Alliance/Kendeda National Graduate Playwriting Competition: 2014/2015

Tsehaye Geralyn Hebert Winner: Tsehaye Geralyn Hébert

The C.A. Lyons Project  

Tsehaye Geralyn Hébert is a bona fide gumbo girl!  She triaged  between her father’s rural Pointe Coupeé family seat, her Baton Rouge, LA birthplace, and her mother’s beloved New Orleans. Her works are steeped in place and migrations, in myth, and history, positioning a canvas of the American South. The second great grand-daughter of Louisiana Creole storyteller, Dorlis Aguillard,  Hébert honors the family’s Afro-Creole culture and traditions.  The hyperbole of Mardi Gras, an unrelenting urban scape, and rural America all ground and inform her work. 

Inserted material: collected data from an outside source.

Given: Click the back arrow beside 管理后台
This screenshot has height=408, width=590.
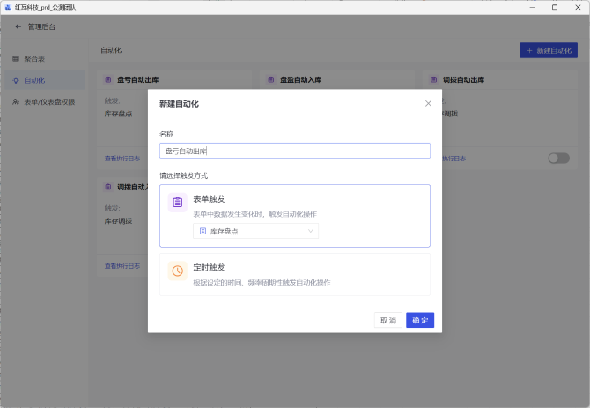Looking at the screenshot, I should [18, 26].
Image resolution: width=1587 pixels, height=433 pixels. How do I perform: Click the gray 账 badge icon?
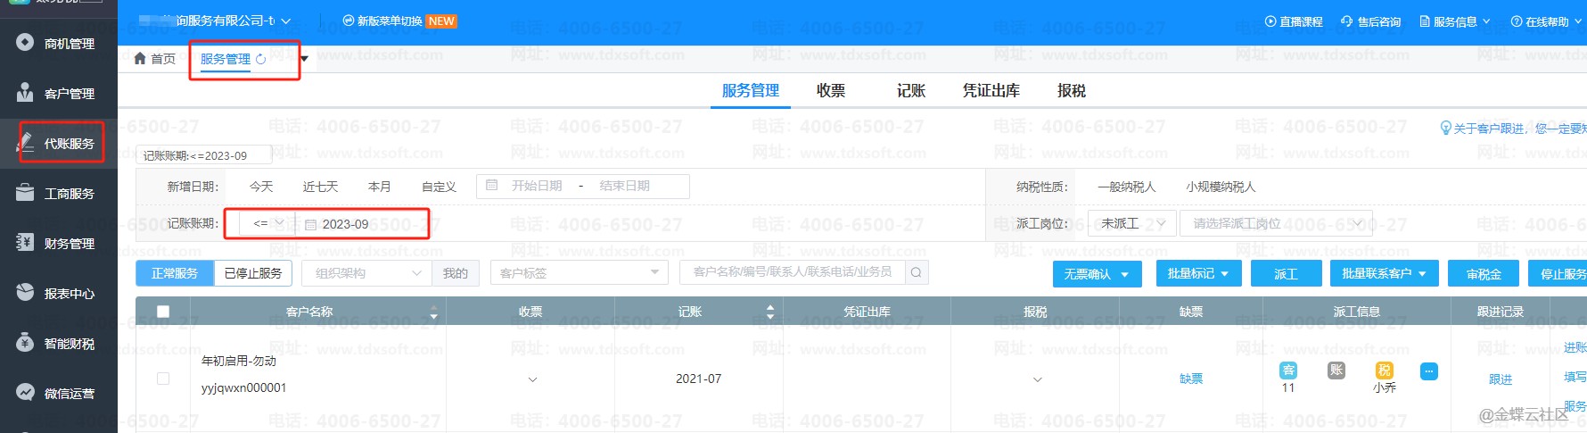point(1336,371)
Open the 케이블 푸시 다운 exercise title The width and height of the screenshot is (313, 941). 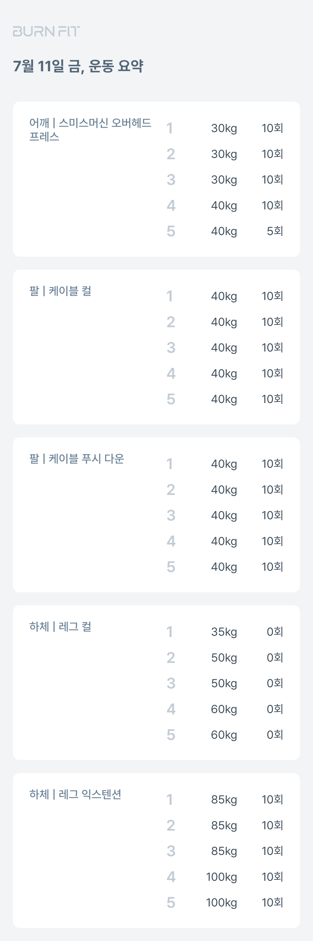coord(77,459)
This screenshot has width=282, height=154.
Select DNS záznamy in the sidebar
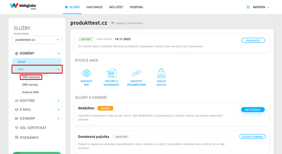(x=31, y=77)
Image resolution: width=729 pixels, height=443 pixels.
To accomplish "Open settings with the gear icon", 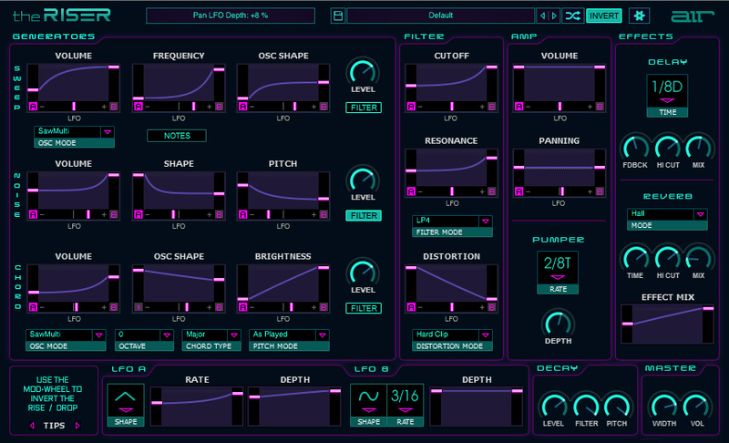I will pos(638,15).
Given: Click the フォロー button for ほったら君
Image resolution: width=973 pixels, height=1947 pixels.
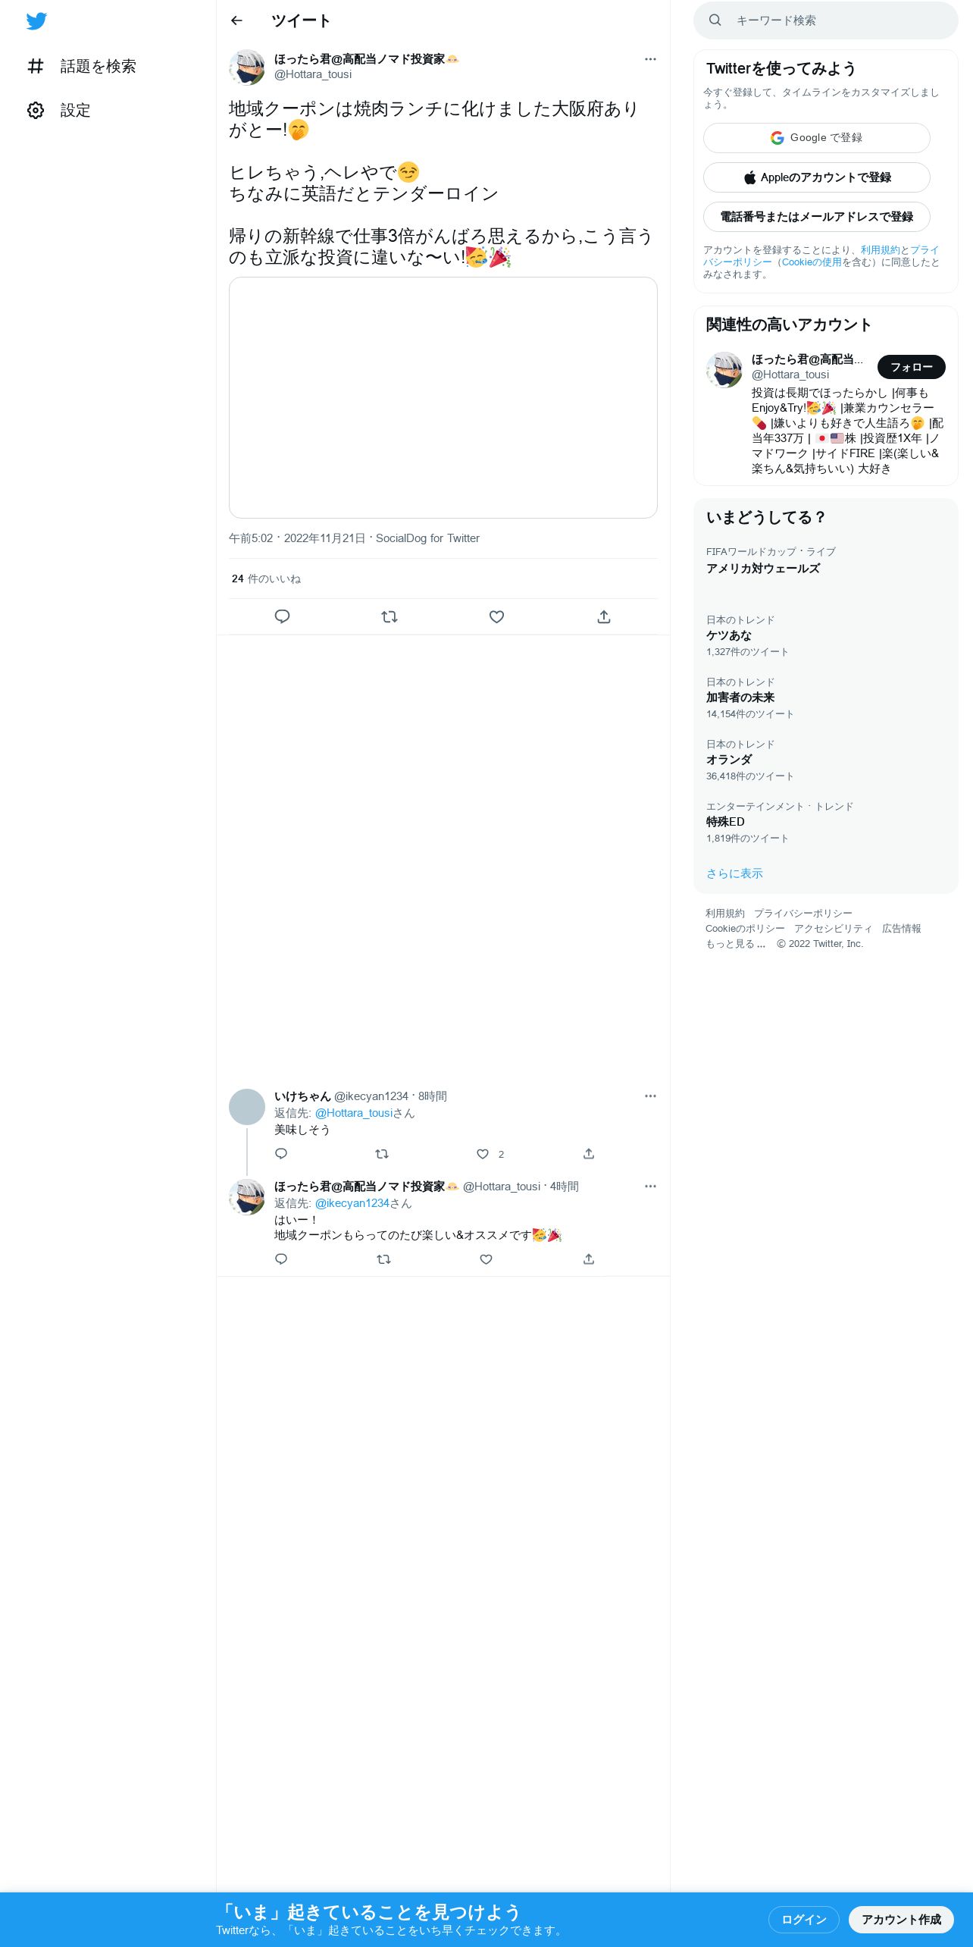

The Northwestern University and School of the Art Institute Chicago alum chronicled works spanning a century in The Chicago Quartet for her MFA thesis.  Each work earned distinction and won the 11th annual Alliance Kendeda National Graduate Playwriting Competition (The C.A. Lyons Project).  Hebert is the first African American woman and first person with a disability to do so and the first alum of both institutions to have won.  The C. A. Lyons Project later earned four of its five 2015 Suzy Bass nominations.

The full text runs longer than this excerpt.